Die Backenzähne sowie der erste Vorderbackenzahn wachsen sofort als Dauerzähne. Das Dauergebiss ist nach drei bis vier Jahren komplett ausgebildet. Mit zehn bis zwölf Monaten werden die zuerst geschobenen Milchzähne i3 sowie die Eckzähne (c) als erste durch die Dauerzähne I3 sowie C ersetzt. Alle Dauerzähne sind deutlich breiter angelegt als ihre Milchpendants. Dies ist ein wesentliches Indiz für den Übergang vom Frischlingdasein hin zum Überläufer. Des Weiteren wird vom Übergang in das zweite Lebensjahr (ab 13. Monat) der zweite Molar (M2) angelegt und mit gut 14 Monaten der erste Schneidezahn (I1). Nun ist auch deutlich eine Lücke zwischen dem I1 (Dauerzahn) und dem i2 (Milchzahn) sichtbar. Während des 15. und 16. Monats werden die Milchprämolaren gewechselt. Der p4 ist im Milchgebiss dreiteilig, während er als P4 im Dauergebiss zweiteilig ist. Bis auf den i2 sind nun alle Zähne als Dauerzähne vorhanden. Im Alter von 19 bis 20 Monaten wird auch er zum dauerhaften I2. Nun fehlt nur noch der dritte Molar (M3) zum kompletten Dauergebiss. Mit etwa 21 bis 22 Monaten erscheint der M3 zunächst im Unterkiefer, danach im Oberkiefer. Jedoch kann sich das Durchbrechen gerade im Oberkiefer lange hinziehen. Ungefähr zu dieser Zeit, genauer ab dem 24. Monat, sind alle Schneidezähne durchgewechselt sowie durchgebrochen und befinden sich nun auf einer Linie (die vorherige Lücke ist ab dem 24. Monat nicht mehr sichtbar).

Das Gebiss

Für das Dauergebiss werden Großbuchstaben verwendet, für das Milchgebiss Kleinbuchstaben. Die wissenschaftliche Bezeichnung der Zähne lautet wie folgt:

  • • Schneidezahn: I (Incisivus)
  • Eckzahn: C (Caninus)
• Vorderbackenzahn: P (Prämolaris)
  • Backenzahn: M (Molaris)
• Milchgebiss, 28 Zähne: 3 Schneidezähne (i), 1 Eckzahn (c), 3 Backenzähne (p) pro Ober- und Unterkieferhälfte.
  • Dauergebiss, 44 Zähne: 3 Schneidezähne (I1 – I3), 1 Eckzahn (C), 4 Vorderbacken- zähne (P1 – P4), 3 Backenzähne (M1 – M3) pro Ober- und  Unterkieferhälfte.

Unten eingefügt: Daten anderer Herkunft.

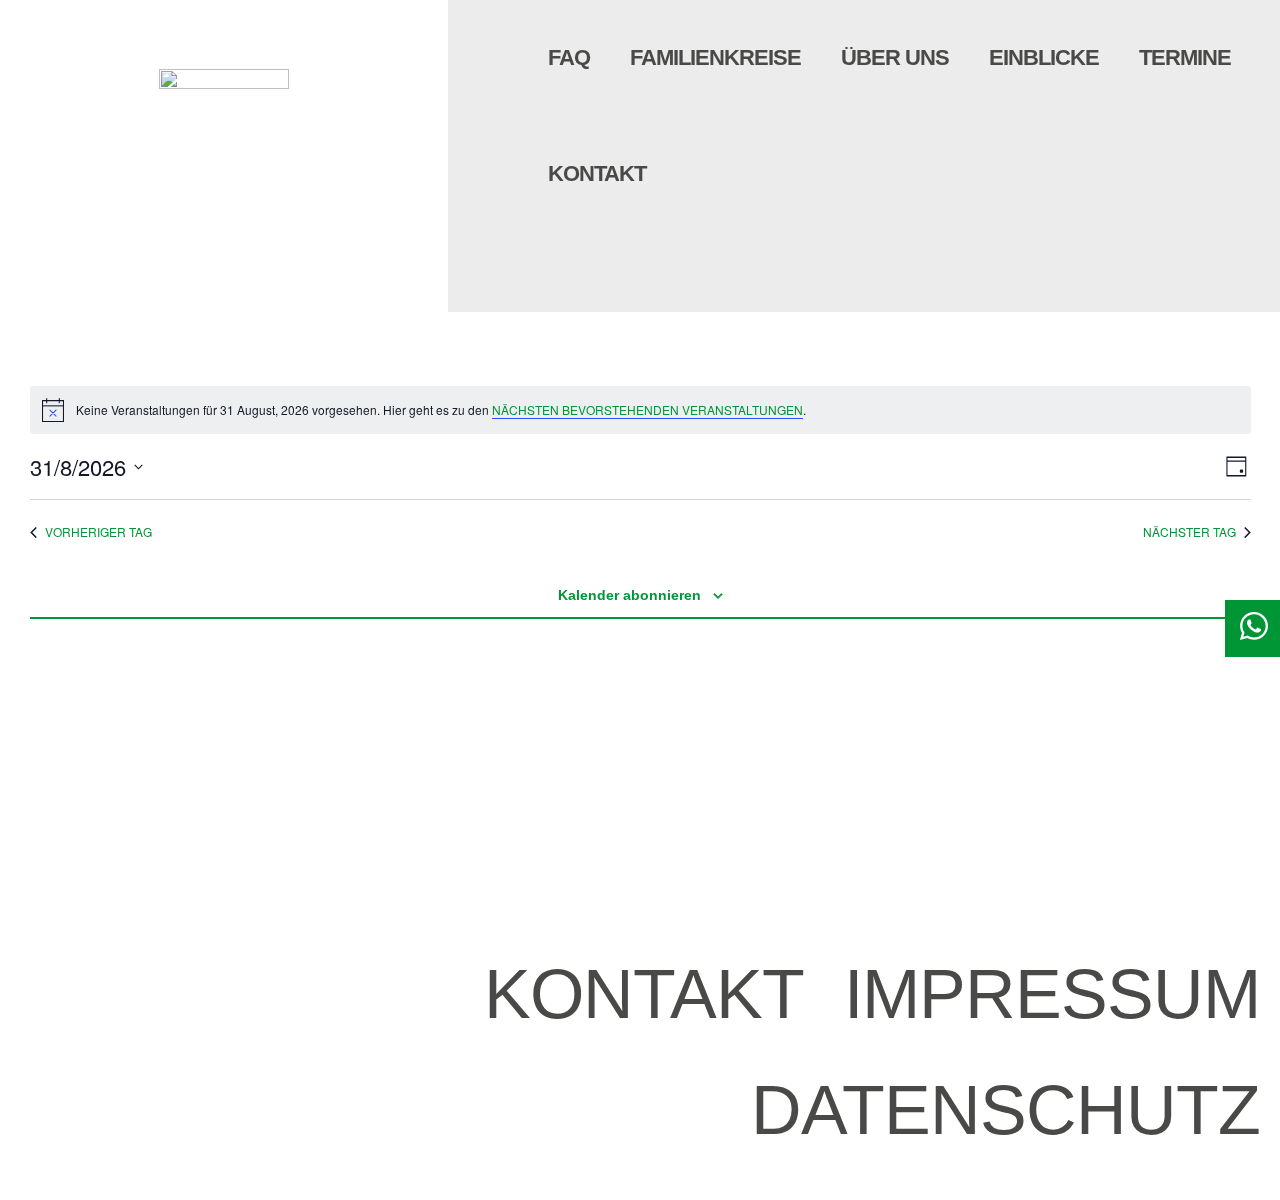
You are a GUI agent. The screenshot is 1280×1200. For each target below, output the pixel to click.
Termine (1185, 57)
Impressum (1052, 994)
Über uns (895, 57)
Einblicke (1044, 57)
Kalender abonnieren (629, 595)
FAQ (569, 57)
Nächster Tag (1189, 532)
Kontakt (597, 173)
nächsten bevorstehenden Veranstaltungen (647, 409)
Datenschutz (1005, 1110)
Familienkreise (715, 57)
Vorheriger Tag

Die Eckzähne wachsen ein Leben lang.

Wachstum Schneidezähne

  • Mit vier bis sechs Monaten sind alle Milchschneidezähne vorhanden.
  • Mit zehn bis zwölf Monaten wachsen die Dauerschneidezähne I3.
  • Im Wechsel vom ersten ins zweite Lebensjahr bilden sich die Dauerschneidezähne I1. Diese sind während des Wachs- tums vorerst kleiner als die restlichen vorderen Milchschneidezähne.
  • Sind die inneren Schneidezähne (I1) länger als die mittleren (I2), so ist das Stück zwischen dem 18. und 23. Monat alt.
  • Befinden sich die vorderen Schneidezä ne (I1, I2) in einer geschlossenen Reihe, so ist die Sau mindestens 24 Monate alt.

Wachstum Backenzähne

  • Im Milchgebiss ist der vierte Vorderbackenzahn (p4) dreiteilig.
  • Mit vier bis sechs Monaten erscheint der erste Backenzahn (M1)
  • Mit zehn bis 16 Monaten erscheint der zweite Backenzahn (M2).
  • Mit 14 bis 17 Monaten wechselt der vierte Vorderbackenzahn (dreiteilig) zum nun zweiteiligen Dauerzahn.
  • Mit 20 Monaten erscheint ansatzweise der dritte Backenzahn (M3).
  • Mit 24 Monaten ist der M3 bereits deutlich zu sehen.
  • Mit gut 36 Monaten ist der M3 komplett durchgewachsen.